Essay argues that the Fed’s rate hike and economic slowdown would likely have resulted in an inverted yield curve at some point later this year, even if Russia and Ukraine weren’t in the headlines.
“The impending rate hike (which is still happening) will be coupled with slower growth momentum from higher commodity prices and higher inflation, leading to an earlier-than-expected slowdown in growth,” he said.
Rising short-term rates could also create problems for large Wall Street firms. While higher rates tend to increase returns on loans, they also make trading, especially bonds, a gamble.

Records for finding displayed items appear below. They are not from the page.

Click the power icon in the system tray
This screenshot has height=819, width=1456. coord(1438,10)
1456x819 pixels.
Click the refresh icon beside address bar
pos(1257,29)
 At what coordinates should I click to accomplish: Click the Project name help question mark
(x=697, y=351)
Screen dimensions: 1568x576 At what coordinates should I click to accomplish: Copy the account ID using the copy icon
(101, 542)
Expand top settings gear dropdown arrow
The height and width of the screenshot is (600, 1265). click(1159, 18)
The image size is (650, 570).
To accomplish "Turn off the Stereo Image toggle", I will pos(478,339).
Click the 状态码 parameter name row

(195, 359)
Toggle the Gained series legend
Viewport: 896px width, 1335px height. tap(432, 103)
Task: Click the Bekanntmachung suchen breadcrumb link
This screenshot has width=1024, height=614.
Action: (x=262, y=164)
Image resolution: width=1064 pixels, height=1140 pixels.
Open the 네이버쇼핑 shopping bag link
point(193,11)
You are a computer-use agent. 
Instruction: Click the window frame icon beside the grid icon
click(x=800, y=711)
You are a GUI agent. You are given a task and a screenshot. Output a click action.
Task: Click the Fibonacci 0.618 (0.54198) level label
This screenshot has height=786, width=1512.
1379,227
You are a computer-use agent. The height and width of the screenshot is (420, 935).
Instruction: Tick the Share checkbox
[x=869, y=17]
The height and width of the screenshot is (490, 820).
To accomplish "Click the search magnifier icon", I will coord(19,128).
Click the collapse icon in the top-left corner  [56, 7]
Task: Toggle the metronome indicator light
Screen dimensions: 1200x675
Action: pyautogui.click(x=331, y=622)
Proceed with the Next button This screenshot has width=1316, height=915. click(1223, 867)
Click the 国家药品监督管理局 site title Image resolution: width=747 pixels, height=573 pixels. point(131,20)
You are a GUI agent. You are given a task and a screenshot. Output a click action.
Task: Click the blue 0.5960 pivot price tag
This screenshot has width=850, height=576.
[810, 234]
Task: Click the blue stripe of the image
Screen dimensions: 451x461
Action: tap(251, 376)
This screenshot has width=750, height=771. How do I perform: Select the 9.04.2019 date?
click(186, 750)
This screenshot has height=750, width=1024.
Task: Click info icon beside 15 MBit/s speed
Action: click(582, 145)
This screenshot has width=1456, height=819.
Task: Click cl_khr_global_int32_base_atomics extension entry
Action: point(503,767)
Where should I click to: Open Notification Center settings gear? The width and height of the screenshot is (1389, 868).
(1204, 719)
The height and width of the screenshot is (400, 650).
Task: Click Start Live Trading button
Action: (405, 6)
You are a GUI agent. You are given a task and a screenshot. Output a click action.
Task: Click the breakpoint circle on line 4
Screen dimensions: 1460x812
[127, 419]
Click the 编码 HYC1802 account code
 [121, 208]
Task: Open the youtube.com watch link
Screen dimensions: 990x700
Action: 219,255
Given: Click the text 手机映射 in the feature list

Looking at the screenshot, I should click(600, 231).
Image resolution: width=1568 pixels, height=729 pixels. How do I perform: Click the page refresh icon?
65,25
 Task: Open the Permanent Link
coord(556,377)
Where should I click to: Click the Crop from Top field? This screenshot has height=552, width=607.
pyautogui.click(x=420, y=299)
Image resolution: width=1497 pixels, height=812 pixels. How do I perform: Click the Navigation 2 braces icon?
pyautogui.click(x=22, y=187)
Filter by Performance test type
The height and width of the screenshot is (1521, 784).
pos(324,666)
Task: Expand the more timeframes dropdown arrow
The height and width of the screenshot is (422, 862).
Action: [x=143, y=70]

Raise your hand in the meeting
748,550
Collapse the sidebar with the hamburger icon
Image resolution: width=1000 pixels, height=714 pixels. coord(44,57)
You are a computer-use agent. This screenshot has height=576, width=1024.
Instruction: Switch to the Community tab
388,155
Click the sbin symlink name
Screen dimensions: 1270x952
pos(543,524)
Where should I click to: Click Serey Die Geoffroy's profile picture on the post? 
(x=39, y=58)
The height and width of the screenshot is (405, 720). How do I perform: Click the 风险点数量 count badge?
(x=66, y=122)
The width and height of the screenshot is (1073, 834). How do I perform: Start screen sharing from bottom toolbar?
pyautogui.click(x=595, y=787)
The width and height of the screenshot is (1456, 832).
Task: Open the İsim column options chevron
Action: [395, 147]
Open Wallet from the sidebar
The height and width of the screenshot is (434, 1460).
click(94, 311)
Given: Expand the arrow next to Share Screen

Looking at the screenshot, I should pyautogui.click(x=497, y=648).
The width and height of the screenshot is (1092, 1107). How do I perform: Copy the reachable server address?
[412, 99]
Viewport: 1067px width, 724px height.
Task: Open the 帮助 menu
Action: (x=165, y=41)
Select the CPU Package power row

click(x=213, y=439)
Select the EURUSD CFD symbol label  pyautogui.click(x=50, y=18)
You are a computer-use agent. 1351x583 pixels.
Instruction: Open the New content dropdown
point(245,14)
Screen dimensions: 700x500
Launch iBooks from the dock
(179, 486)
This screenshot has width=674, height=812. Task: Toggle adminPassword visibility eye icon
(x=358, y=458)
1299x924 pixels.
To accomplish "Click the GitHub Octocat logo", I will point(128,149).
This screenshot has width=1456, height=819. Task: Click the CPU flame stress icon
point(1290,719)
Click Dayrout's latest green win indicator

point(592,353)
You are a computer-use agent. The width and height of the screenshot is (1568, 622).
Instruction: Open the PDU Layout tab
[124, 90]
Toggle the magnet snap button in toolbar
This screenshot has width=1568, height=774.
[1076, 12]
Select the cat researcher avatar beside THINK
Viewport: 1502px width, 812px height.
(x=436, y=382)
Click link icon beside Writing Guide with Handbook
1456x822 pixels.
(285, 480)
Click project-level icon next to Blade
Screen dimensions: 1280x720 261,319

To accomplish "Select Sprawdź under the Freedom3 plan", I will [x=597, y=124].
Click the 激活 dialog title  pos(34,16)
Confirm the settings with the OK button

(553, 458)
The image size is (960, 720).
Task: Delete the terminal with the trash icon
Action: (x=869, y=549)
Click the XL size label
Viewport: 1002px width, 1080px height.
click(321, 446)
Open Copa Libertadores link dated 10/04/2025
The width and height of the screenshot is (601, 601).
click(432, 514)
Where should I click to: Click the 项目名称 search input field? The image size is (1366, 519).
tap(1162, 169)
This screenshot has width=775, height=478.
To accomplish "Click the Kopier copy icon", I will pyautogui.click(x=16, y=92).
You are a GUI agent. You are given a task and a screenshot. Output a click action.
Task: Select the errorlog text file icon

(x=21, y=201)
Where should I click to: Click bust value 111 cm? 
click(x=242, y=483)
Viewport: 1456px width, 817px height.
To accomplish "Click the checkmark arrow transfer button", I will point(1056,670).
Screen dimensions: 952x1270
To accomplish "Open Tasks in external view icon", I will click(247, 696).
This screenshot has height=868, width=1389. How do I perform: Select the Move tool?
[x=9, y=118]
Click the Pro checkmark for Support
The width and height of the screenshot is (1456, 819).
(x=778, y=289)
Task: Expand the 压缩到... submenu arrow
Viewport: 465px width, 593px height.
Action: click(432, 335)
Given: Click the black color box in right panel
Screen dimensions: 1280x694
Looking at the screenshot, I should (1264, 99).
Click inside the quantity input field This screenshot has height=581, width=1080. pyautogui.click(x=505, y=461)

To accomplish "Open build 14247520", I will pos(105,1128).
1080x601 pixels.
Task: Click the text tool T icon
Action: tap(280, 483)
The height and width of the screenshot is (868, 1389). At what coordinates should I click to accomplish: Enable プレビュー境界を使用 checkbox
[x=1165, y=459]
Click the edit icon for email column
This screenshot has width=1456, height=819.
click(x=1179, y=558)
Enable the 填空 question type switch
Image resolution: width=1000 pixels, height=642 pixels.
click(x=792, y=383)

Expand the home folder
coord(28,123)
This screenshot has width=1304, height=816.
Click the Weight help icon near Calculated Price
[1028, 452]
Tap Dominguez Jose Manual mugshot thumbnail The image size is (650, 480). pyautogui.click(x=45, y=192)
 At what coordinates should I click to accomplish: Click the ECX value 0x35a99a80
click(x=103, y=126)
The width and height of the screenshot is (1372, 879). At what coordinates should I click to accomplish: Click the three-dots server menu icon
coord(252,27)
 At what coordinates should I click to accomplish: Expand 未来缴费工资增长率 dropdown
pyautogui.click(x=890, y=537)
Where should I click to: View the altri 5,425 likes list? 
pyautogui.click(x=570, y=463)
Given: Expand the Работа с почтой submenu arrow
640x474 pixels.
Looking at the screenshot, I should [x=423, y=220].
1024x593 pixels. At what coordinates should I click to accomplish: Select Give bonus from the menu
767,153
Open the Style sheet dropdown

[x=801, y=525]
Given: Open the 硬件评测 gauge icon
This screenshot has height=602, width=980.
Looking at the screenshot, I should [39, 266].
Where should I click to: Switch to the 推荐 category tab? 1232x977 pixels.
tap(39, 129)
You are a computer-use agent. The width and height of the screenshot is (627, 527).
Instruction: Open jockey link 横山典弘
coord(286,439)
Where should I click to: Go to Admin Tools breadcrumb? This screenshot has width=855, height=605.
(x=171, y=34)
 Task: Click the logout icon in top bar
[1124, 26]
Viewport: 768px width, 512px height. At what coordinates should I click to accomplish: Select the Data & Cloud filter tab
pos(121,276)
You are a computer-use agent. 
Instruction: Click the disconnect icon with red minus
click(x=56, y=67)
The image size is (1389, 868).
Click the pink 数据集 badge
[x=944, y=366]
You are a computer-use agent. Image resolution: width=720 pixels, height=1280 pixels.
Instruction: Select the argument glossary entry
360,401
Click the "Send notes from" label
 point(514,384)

“The recent flattening of the yield curve and volatility in the capital markets represent new risks, so we are more cautious on the largest banks,” analysts at research firm KBW said in a recent report.
The fact that bond yields are low is not necessarily a bad thing. Rates fall when investors buy bonds. Thus, traders clearly still view US Treasury debt as stable enough to continue to flock to it. But such a sharp drop in short-term rates is unusual.
One strategist noted that it doesn’t matter if investors buy bonds because they consider them safe. There is more to worry about.
“The drumbeat of the recession is picking up steam,” Nancy Tengler, CEO and CIO of Laffer Tengler Investments, said in the report. “Of course, there are many reasons for concern. Soaring inflation, rising energy prices, a near-certain eurozone recession and a dangerously flat yield curve.”
“It doesn’t matter that the yield curve is skewed by the exodus towards quality,” Tengler added. “Inversion is inversion.”